1. ## Analysis subsequential limits

I need to prove

i) lim n to infinity sup Sn is an element of SL(Sn)
ii) same thing but replace sup with inf

I know SL(Sn) is the set of all limits of all convergent subsequences of Sn.

Also, lim n to infinity sup Sn can be defined as sup SL(Sn)

So it may be easier to show that Sup SL(Sn) is an element of SL(Sn)

2. Sorry, not a specialist in this area, but what is Sn? Is it just a sequence of real numbers S1, S2, ...? If so, then what is sup Sn?

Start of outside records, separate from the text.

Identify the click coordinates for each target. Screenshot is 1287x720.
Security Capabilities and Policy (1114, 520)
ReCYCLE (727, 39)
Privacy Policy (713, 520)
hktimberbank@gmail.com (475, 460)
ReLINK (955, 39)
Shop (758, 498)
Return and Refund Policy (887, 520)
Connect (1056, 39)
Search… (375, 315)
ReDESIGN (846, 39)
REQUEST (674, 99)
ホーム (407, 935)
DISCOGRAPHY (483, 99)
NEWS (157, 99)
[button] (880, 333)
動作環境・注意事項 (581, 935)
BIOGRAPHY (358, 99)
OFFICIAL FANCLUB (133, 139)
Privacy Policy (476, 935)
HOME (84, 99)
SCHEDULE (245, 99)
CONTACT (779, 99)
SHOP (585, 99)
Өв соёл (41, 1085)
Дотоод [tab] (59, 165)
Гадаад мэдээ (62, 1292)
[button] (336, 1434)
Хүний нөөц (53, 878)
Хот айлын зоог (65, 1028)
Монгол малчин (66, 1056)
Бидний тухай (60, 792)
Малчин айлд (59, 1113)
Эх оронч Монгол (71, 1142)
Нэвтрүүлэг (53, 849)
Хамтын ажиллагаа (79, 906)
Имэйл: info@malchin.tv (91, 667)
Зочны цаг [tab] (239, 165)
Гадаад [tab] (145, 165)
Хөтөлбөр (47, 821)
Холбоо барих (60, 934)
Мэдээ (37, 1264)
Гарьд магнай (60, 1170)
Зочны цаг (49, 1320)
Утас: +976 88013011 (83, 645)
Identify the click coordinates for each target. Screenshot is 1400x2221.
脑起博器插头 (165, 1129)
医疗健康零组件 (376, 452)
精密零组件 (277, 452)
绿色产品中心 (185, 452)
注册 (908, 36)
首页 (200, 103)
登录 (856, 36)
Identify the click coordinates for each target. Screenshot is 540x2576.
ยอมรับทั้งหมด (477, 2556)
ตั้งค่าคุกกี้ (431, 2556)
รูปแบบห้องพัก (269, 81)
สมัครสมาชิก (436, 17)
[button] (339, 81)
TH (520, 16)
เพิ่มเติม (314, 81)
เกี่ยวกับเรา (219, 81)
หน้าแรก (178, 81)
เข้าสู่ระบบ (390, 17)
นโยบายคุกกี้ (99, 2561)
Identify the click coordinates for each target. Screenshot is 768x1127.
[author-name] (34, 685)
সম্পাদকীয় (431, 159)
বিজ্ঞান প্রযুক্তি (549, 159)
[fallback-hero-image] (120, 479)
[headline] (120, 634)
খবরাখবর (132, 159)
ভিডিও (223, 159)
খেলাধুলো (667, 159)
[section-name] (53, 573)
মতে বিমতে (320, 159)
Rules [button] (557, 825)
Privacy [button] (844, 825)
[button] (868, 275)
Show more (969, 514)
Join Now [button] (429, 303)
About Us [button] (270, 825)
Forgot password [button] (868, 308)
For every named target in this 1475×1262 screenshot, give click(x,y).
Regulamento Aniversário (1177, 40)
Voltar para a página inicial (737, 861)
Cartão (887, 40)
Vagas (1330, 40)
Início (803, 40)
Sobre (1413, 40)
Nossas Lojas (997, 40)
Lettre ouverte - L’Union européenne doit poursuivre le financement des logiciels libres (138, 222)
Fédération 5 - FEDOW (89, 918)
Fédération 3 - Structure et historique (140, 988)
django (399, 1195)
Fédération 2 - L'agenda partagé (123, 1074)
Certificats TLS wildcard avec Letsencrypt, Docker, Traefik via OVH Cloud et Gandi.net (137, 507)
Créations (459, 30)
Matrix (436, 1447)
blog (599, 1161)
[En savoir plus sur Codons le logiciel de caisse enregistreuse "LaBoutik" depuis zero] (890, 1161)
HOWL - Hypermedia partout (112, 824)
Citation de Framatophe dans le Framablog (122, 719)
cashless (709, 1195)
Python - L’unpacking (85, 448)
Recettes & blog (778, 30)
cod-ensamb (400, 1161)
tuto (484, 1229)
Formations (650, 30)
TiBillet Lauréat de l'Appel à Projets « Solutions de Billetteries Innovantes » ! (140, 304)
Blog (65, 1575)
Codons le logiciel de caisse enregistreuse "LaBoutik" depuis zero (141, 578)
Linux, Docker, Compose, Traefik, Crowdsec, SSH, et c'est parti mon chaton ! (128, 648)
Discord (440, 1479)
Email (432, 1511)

3. Can only help you if I can understand your question. Explain or state the definition of what Sn and SL(Sn) are.

4. Sn is sequence of real numbers

SL(Sn) is the set of all limits of all convergent subsequences of the sequence Sn

5. Yes, but what is sup Sn? Is it a constant sequence where each element is equal to the supremum of the sequence $\{S_n\}_{n=0}^\infty$? Or is it a supremum of an individual number $S_n$? Or maybe, what I think is likely, it is $\sup_{m\ge n}S_m$, as in here, so the whole expression is $\displaystyle\limsup_{n\to\infty}S_n := \lim_{n\to\infty}(\sup_{m\geq n}S_m)$?

6. Originally Posted by emakarov
Yes, but what is sup Sn? Is it a constant sequence where each element is equal to the supremum of the sequence $\{S_n\}_{n=0}^\infty$? Or is it a supremum of an individual number $S_n$? Or maybe, what I think is likely, it is $\sup_{m\ge n}S_m$, as in here, so the whole expression is $\displaystyle\limsup_{n\to\infty}S_n := \lim_{n\to\infty}(\sup_{m\geq n}S_m)$?

It is the last definition that you gave with the link

7. Let's prove that there exists a subsequence $S_{n_1}, S_{n_2},\dots$ whose limit is $\lim_{n\to\infty}(\sup_{m\geq n}S_m)$. Let $T_n=\sup_{m\geq n}S_m$ and let $a=\lim_{n\to\infty}T_n$. We can ensure that for every $i$ and every $j>i$, $|S_{n_j}-a|<1/i$, i.e., the entire tail of the subsequence starting from $S_{n_i}$ lies in the $1/i$-neighborhood of $a$.

Indeed, suppose $i$ is given and $S_{n_1}, \dots, S_{n_{i-1}}$ have already been chosen. From the definition of $a$, there is a point $m$ such that

for all $n\ge m$, $|T_n-a|<1/(2i)$ (*)

Without loss of generality, we can assume that $m>n_{i-1}$; otherwise, choose a new $m$ as $n_{i-1}+1$; then (*) still holds. In particular, $|T_{m}-a|<\1/(2i)$, i.e., $|(\sup_{m\ge m}S_m)-a|<1/(2i)$. From the definition of sup, there exists an index, which we'll call $n_i$, such that $n_i\ge m>n_{i-1}$ and $|S_{n_i}-\sup_{m\ge m}S_m|<1/(2i)$. Thus, $|S_{n_i}-a|<1/i$.

TL;DR: We choose a subsequence whose limit is the limit superior of $\{S_n\}$ (call it $a$). Since $a$ is a limit, sups of tails of $\{S_n\}$ come close to $a$. Since those are sups, there are individual elements $S_n$ that come close to $a$.